→ **TEXT BLOCK**:

Merck Researchers Present BMD Data from a Phase II Study of Odanacatib, Merck’s Investigational Cat-K Inhibitor for Post

  Merck Researchers Present BMD Data from a Phase II Study of Odanacatib,
  Merck’s Investigational Cat-K Inhibitor for Post-Menopausal Osteoporosis

 Odanacatib Significantly Increased BMD Following Prior Alendronate Treatment

Business Wire

MINNEAPOLIS -- October 13, 2012

Merck (NYSE: MRK), known as MSD outside the United States and Canada, today
announced results from a Phase II trial for odanacatib, an investigational
cathepsin K (cat-K) inhibitor in development for the treatment of osteoporosis
in post-menopausal women. The results were presented today at the 34^th Annual
Meeting of the American Society for Bone and Mineral Research.

In the study, treatment with odanacatib (compared to placebo) significantly
increased Bone Mineral Density (BMD) over a two-year period in post-menopausal
osteoporotic women who previously had three or more years of treatment with
alendronate. Patients were allowed to have been off alendronate therapy for up
to three months immediately prior to enrollment in the study.

“Odanacatib works differently than other treatments for osteoporosis by
targeting cat-K, a specific enzyme within bone cells,” said Albert Leung,
M.D., Ph.D., executive director, clinical research, Merck Research
Laboratories. “We’re excited about these results because understanding the
effects of odanacatib in a population of post-menopausal women previously
treated for osteoporosis is important to clinicians.”

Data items
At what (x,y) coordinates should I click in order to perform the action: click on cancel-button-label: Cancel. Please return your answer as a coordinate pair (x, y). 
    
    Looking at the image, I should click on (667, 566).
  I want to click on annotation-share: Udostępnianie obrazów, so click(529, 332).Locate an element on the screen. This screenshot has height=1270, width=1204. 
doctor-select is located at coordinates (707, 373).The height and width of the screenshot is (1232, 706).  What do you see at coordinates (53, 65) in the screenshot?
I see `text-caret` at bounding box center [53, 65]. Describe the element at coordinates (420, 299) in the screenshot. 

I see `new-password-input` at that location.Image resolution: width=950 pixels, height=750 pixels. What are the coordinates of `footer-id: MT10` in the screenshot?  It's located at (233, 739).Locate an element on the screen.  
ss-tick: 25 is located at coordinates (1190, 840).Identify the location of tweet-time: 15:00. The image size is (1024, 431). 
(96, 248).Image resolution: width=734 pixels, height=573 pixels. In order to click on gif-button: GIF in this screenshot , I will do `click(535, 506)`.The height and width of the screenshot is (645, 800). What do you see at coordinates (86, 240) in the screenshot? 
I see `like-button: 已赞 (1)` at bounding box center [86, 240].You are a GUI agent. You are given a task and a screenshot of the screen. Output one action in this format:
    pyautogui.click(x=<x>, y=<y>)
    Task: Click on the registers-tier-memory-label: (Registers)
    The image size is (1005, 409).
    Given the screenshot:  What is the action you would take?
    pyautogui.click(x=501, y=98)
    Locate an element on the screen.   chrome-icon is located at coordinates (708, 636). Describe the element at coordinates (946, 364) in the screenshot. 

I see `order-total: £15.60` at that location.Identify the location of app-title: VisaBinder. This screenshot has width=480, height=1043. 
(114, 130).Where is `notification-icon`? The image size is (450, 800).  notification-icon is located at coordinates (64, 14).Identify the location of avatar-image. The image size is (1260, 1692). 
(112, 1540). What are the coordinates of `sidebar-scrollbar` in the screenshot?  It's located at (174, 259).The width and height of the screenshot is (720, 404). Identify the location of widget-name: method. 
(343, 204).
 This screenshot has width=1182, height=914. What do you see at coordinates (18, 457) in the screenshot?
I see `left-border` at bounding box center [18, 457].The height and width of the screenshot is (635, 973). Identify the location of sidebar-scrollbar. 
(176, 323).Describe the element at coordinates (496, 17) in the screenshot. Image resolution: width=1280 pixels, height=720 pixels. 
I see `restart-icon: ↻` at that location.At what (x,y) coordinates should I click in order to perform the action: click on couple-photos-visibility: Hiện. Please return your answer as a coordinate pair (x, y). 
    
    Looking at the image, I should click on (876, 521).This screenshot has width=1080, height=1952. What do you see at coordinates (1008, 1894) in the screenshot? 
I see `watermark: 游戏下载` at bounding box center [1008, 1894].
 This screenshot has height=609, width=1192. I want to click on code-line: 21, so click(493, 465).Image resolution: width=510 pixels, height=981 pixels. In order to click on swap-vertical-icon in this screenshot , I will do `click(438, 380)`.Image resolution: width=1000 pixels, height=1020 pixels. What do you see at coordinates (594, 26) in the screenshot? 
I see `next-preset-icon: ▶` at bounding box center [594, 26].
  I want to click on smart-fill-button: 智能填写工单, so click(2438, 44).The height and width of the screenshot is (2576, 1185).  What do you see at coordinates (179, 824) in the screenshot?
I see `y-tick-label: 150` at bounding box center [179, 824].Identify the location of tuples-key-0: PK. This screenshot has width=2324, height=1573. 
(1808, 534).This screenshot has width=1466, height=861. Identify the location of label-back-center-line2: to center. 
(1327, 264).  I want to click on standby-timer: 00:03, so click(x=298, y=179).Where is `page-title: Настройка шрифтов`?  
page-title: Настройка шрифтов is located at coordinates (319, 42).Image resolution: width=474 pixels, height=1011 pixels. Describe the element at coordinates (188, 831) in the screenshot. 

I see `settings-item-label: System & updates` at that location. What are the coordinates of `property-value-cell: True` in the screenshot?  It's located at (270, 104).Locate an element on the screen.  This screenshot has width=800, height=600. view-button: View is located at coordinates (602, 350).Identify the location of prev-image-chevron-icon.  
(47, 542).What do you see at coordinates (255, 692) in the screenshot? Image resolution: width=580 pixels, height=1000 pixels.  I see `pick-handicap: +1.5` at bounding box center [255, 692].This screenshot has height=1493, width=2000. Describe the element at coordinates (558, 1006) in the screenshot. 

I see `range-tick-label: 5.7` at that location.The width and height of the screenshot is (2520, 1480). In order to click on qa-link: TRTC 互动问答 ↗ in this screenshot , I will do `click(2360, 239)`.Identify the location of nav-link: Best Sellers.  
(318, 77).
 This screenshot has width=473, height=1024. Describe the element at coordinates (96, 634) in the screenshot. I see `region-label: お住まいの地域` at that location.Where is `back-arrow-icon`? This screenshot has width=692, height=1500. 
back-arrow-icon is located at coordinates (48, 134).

→ **TASK DIRECTIONS**: In the odanacatib press release, how many years of prior alendronate treatment had the women in the study received? Rely only on the odanacatib press release, not on the material.

→ **EXERCISE ANSWER**: Three or more years.